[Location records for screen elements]
........

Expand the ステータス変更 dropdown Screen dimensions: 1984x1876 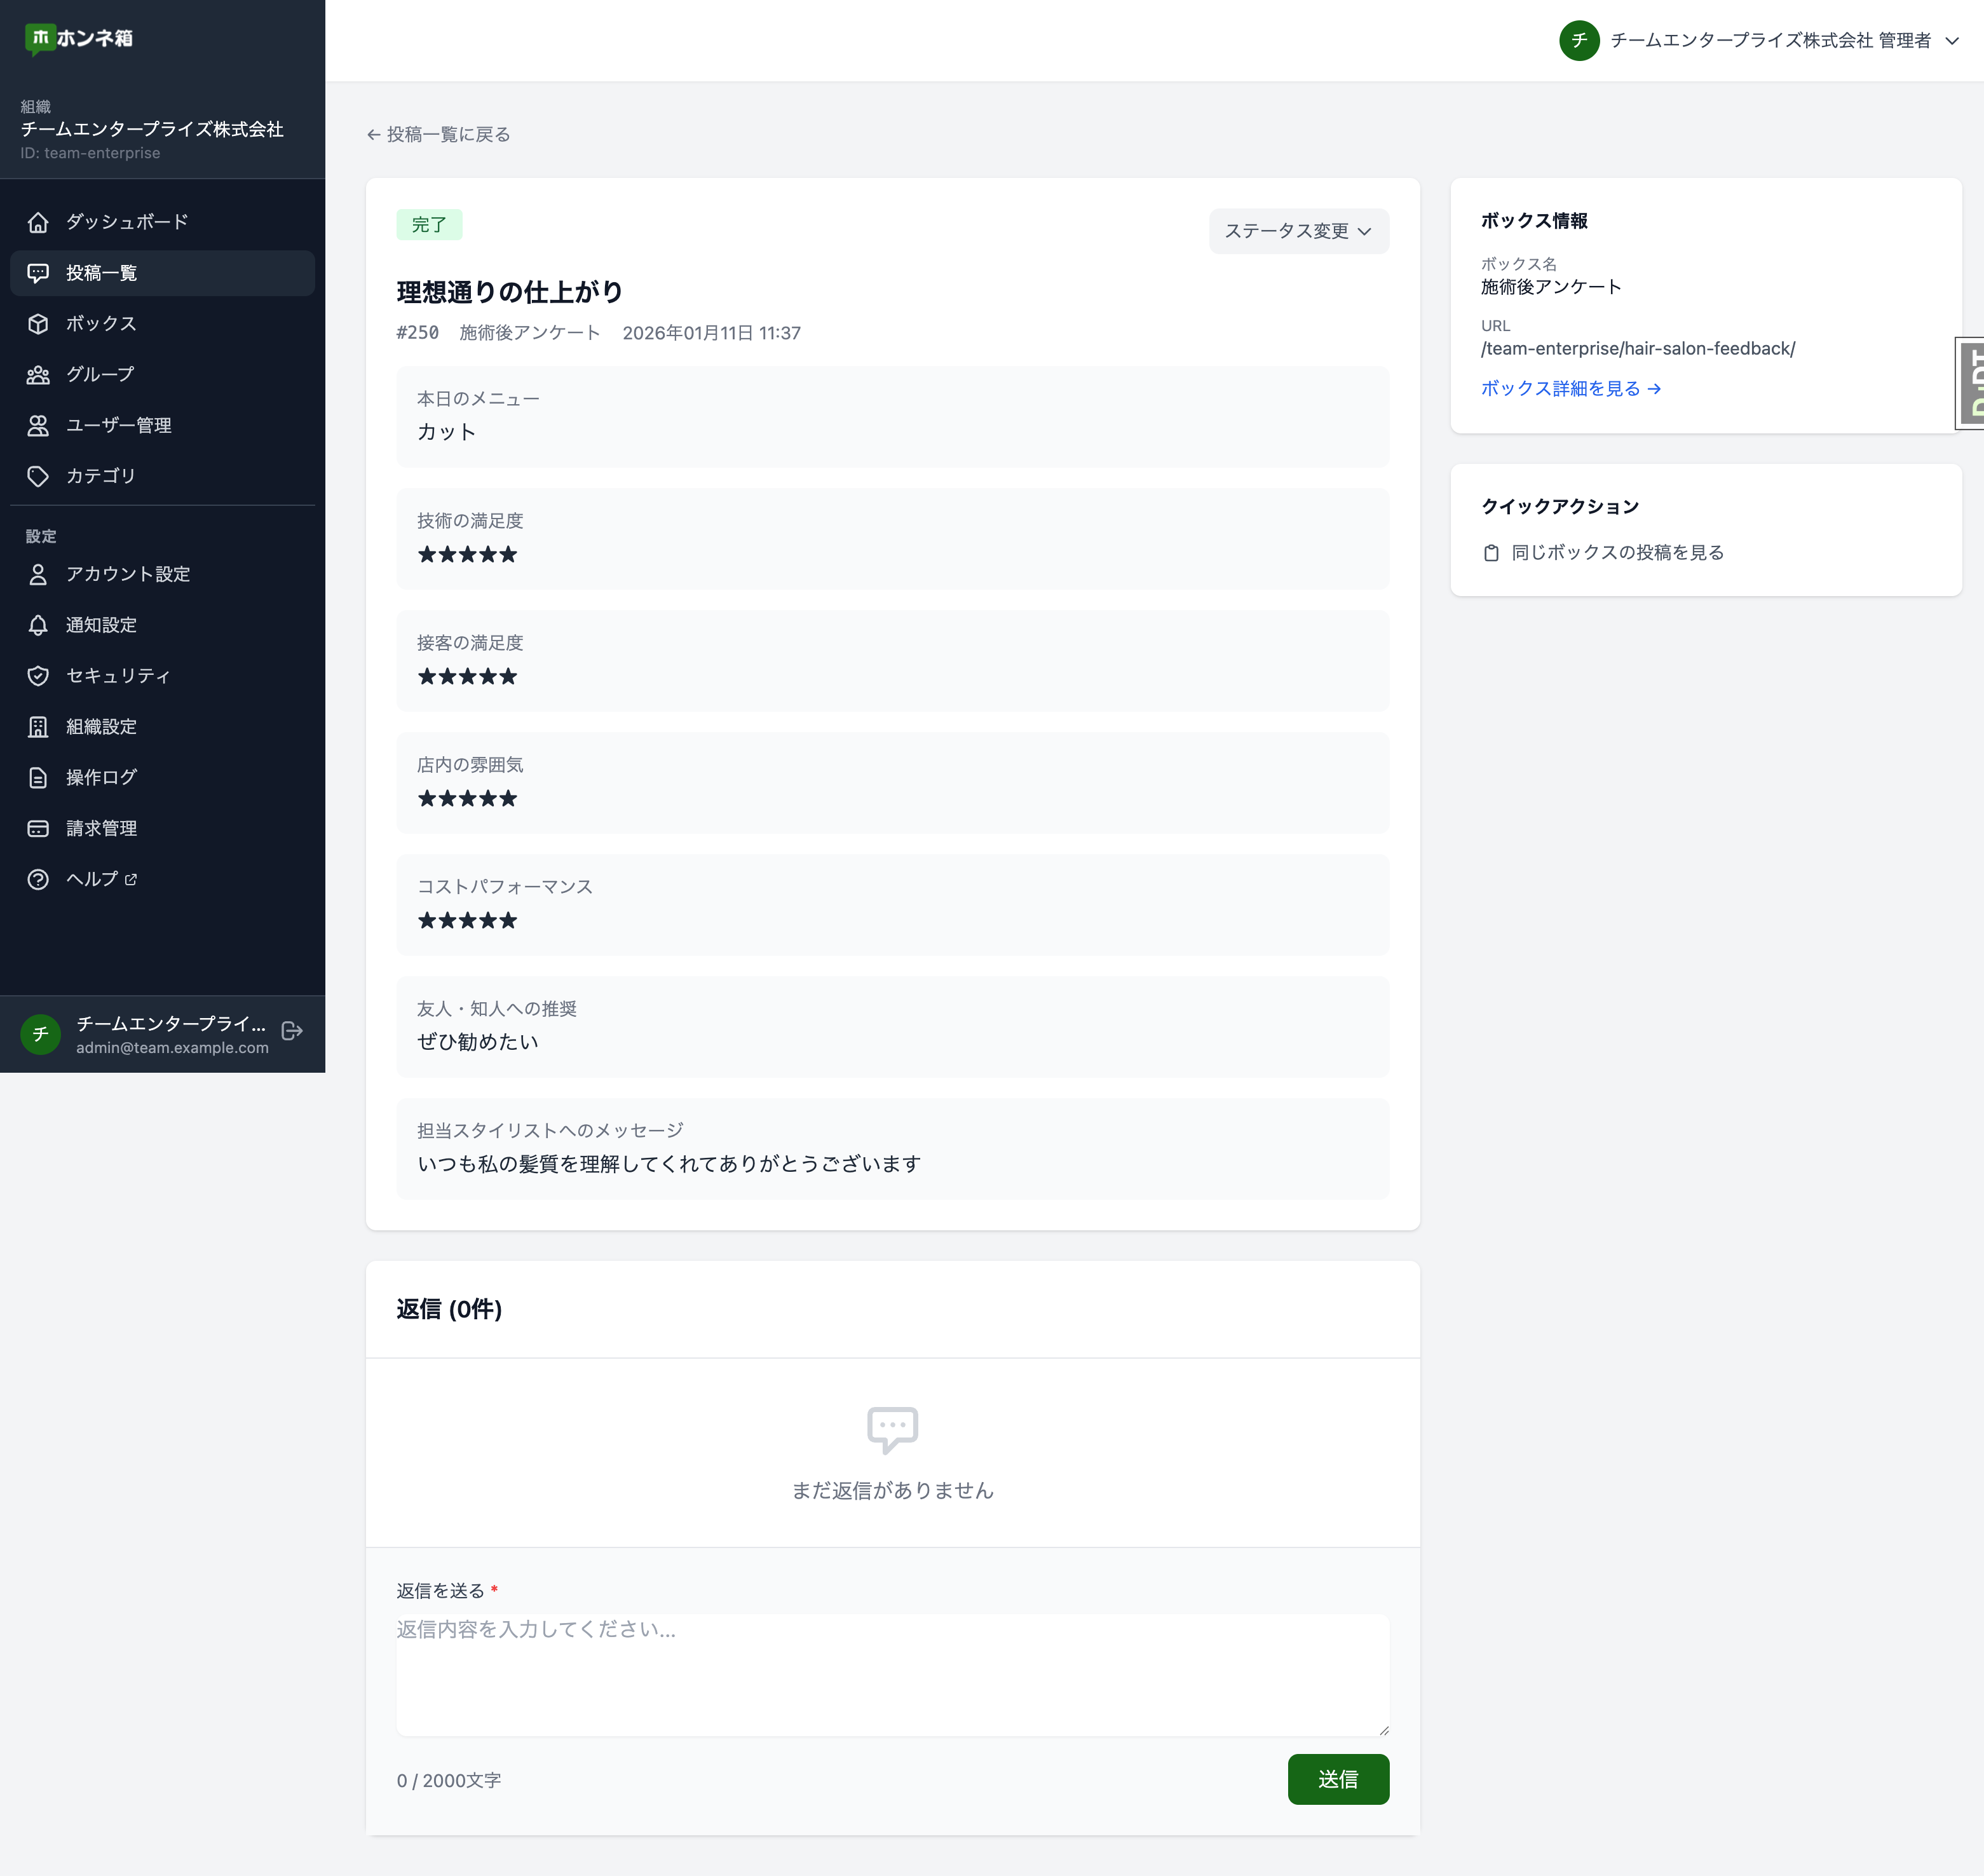pyautogui.click(x=1298, y=231)
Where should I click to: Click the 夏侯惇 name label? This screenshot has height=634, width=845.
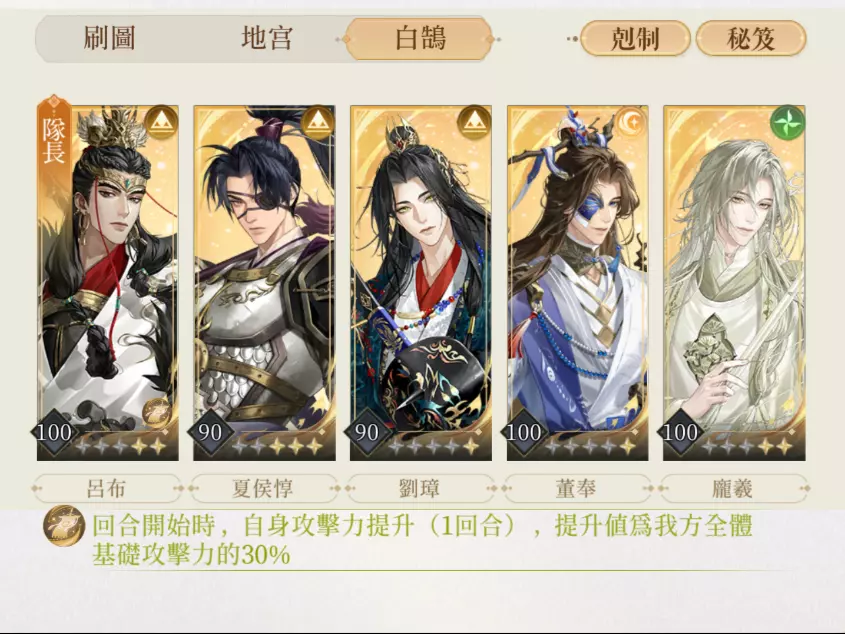(263, 488)
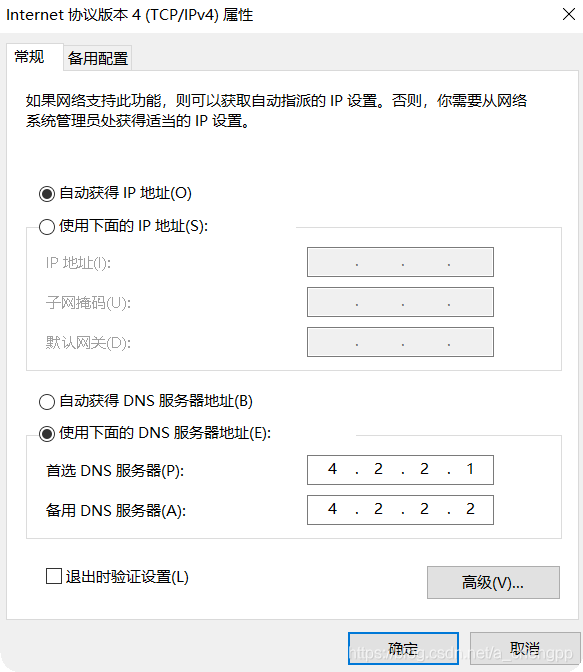
Task: Confirm with the 确定 button
Action: [x=403, y=648]
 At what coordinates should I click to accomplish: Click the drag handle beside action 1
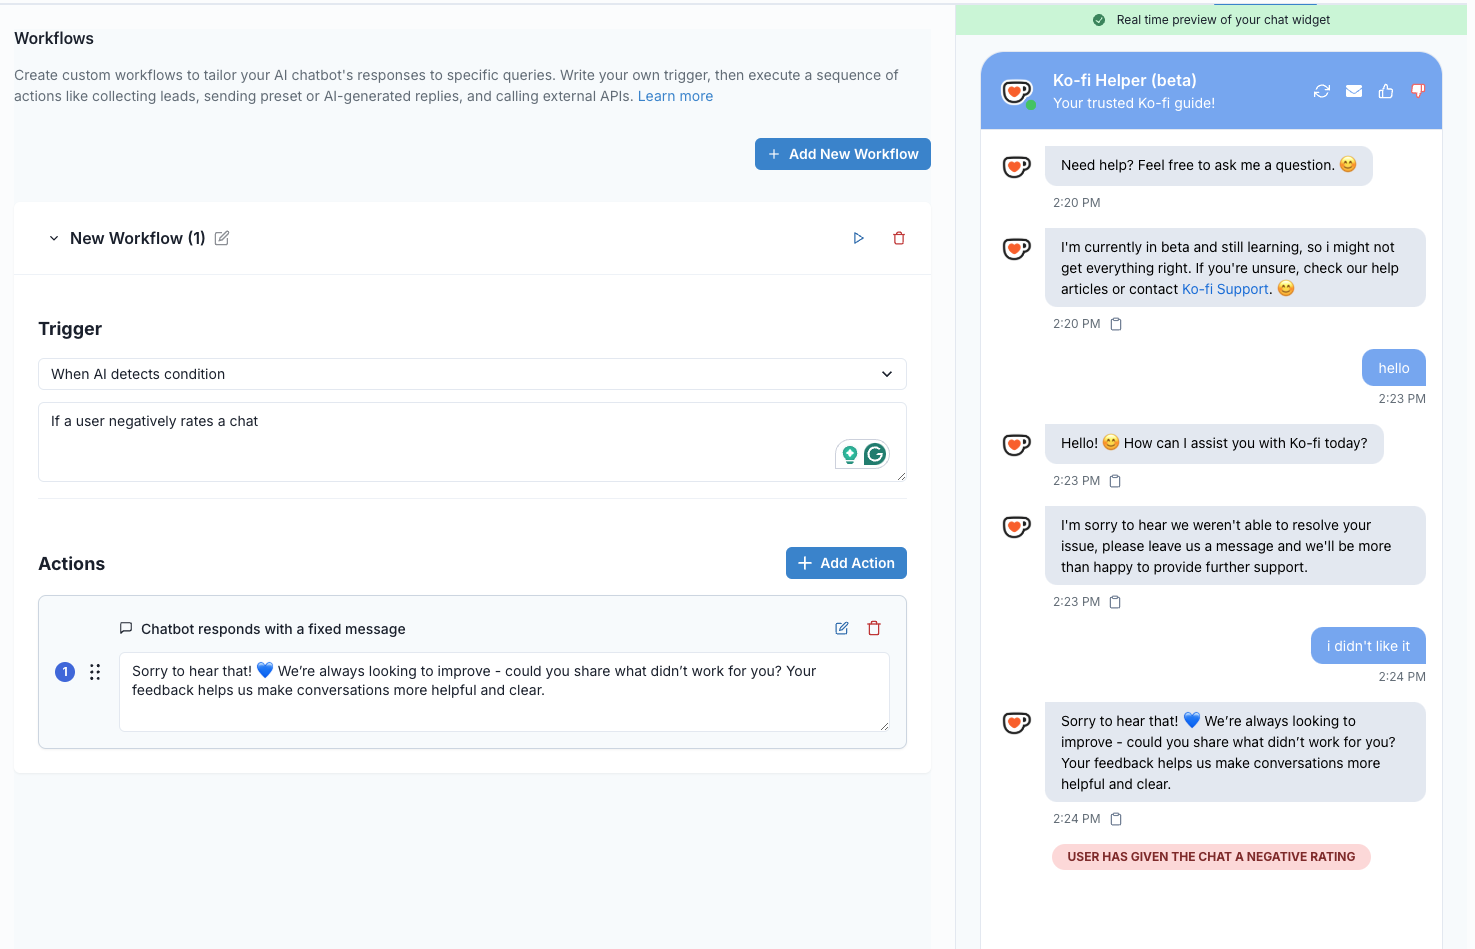(x=95, y=672)
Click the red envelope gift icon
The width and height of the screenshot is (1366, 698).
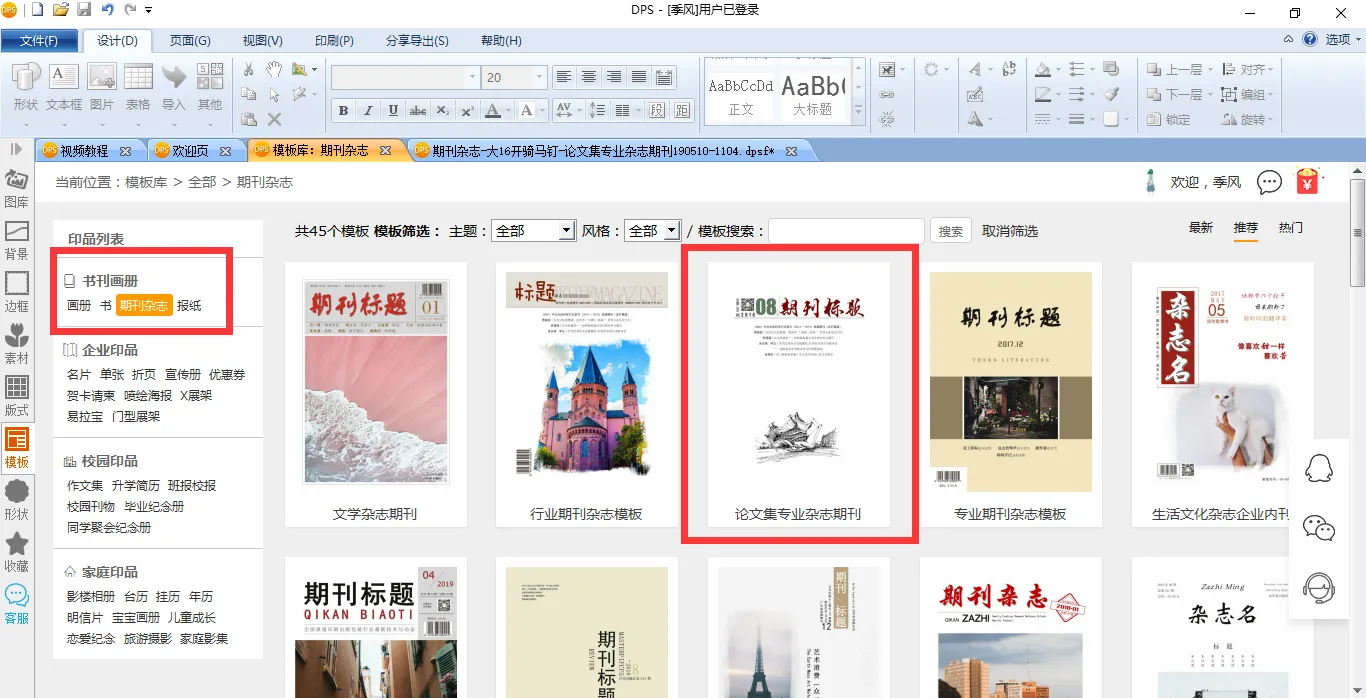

........

● Your task: Pull out each line from the records above that contains the string "height", matching case exactly.

● Output:
Where should I click to: Click the 夏侯惇 name label? This screenshot has height=634, width=845.
The width and height of the screenshot is (1366, 698).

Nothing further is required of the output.